WHAT IS NEEDED: Repeat every entry exactly. Do not include the pictures.

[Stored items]
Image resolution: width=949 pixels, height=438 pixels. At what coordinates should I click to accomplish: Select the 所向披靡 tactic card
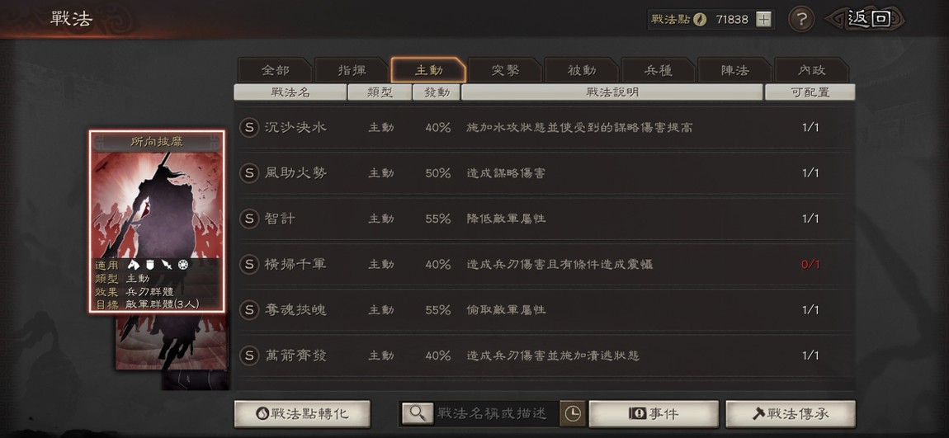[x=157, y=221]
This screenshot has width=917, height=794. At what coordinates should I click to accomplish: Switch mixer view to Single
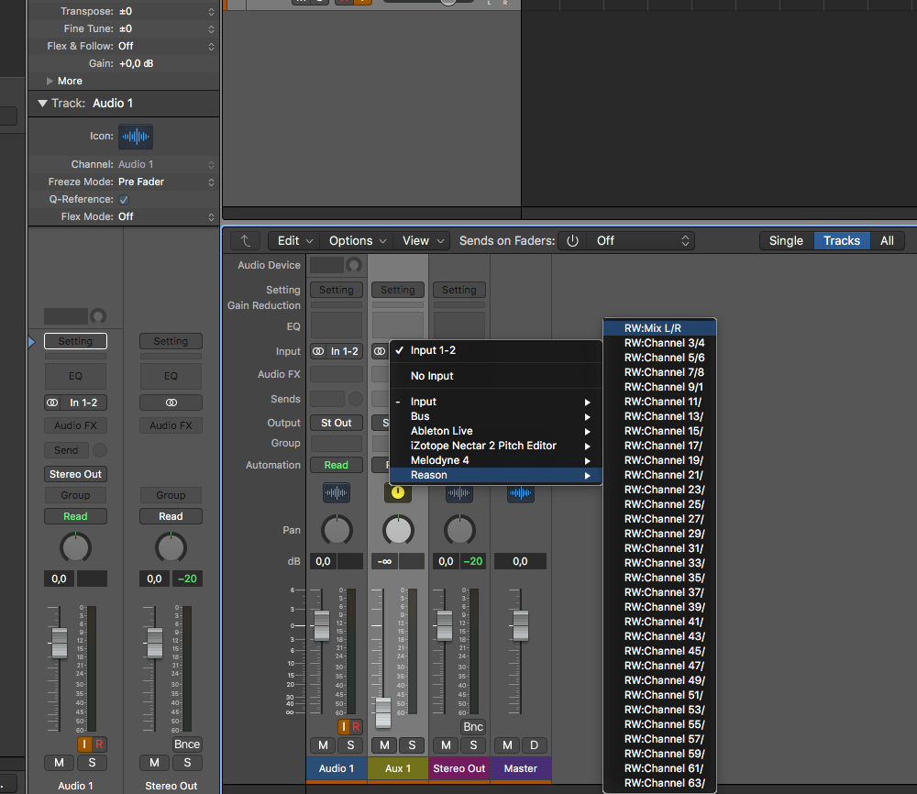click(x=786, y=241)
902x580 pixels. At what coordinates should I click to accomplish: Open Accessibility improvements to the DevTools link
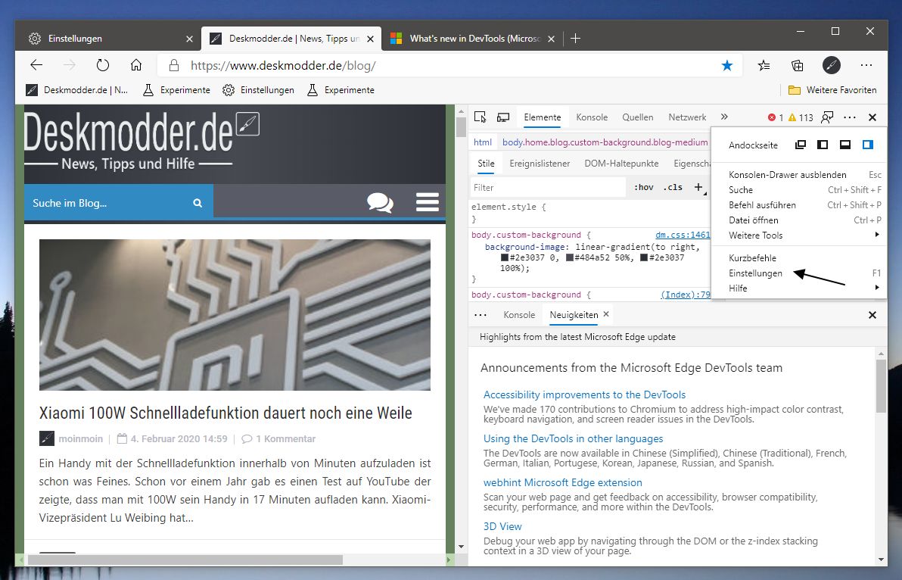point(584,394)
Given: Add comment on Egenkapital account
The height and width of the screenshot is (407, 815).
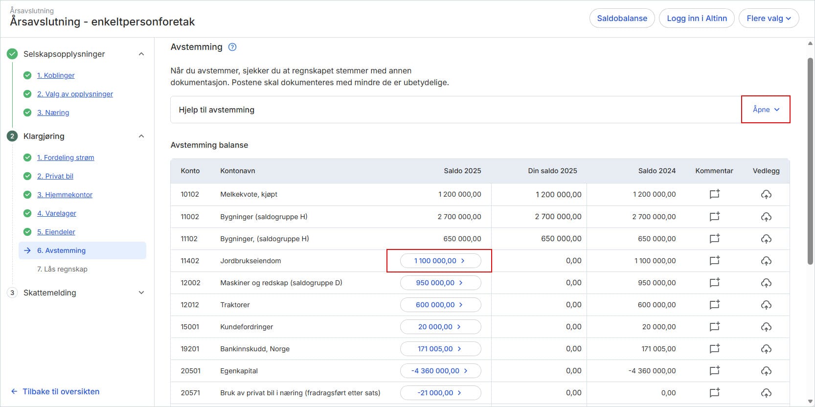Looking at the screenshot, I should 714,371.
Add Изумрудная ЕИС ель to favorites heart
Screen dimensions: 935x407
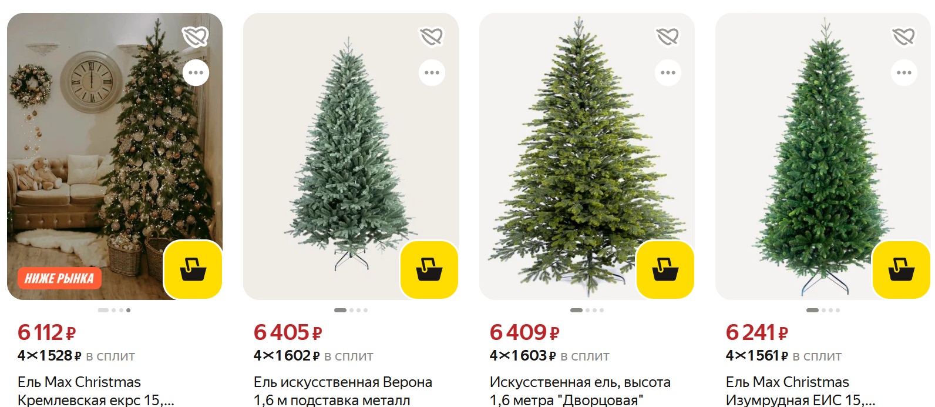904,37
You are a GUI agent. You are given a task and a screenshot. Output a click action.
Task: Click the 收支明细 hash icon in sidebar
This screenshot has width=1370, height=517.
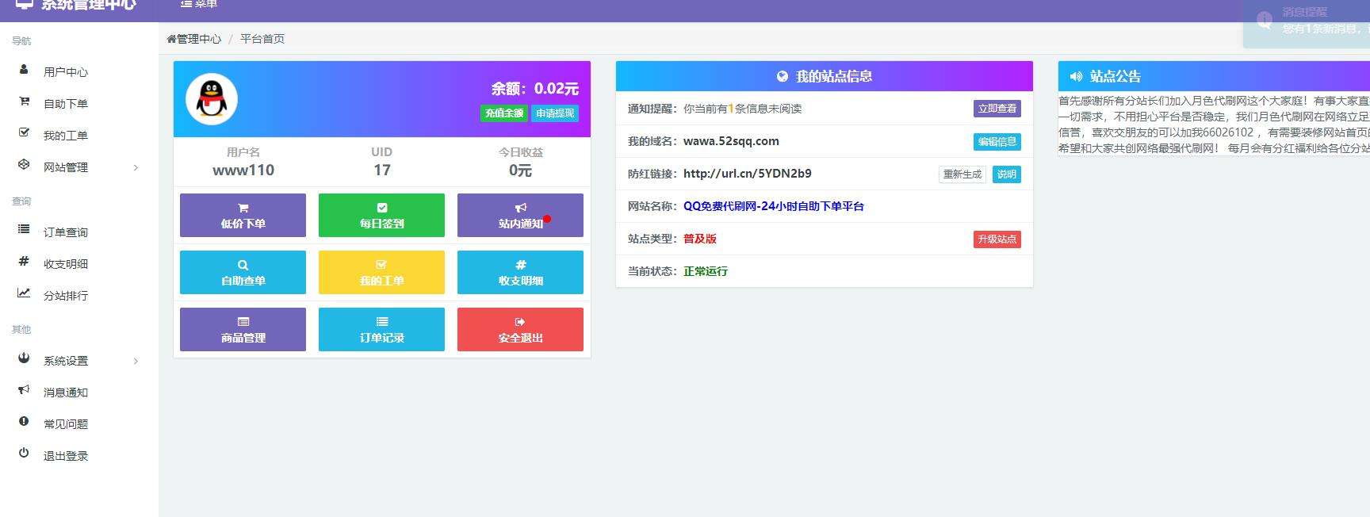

SOLVED PROBLEM:
Image resolution: width=949 pixels, height=438 pixels. At what coordinates should I click to accomplish: Select the 所向披靡 tactic card
[x=157, y=221]
This screenshot has width=917, height=794. At what coordinates should I click to accomplish: Switch mixer view to Single
click(x=786, y=241)
902x580 pixels. At what coordinates should I click to accomplish: Open Accessibility improvements to the DevTools link
point(584,394)
Given: Add comment on Egenkapital account
The height and width of the screenshot is (407, 815).
Looking at the screenshot, I should 714,371.
Add Изумрудная ЕИС ель to favorites heart
Screen dimensions: 935x407
904,37
You are a GUI agent. You are given a task and a screenshot. Output a click action.
Task: Click the 收支明细 hash icon in sidebar
This screenshot has width=1370, height=517.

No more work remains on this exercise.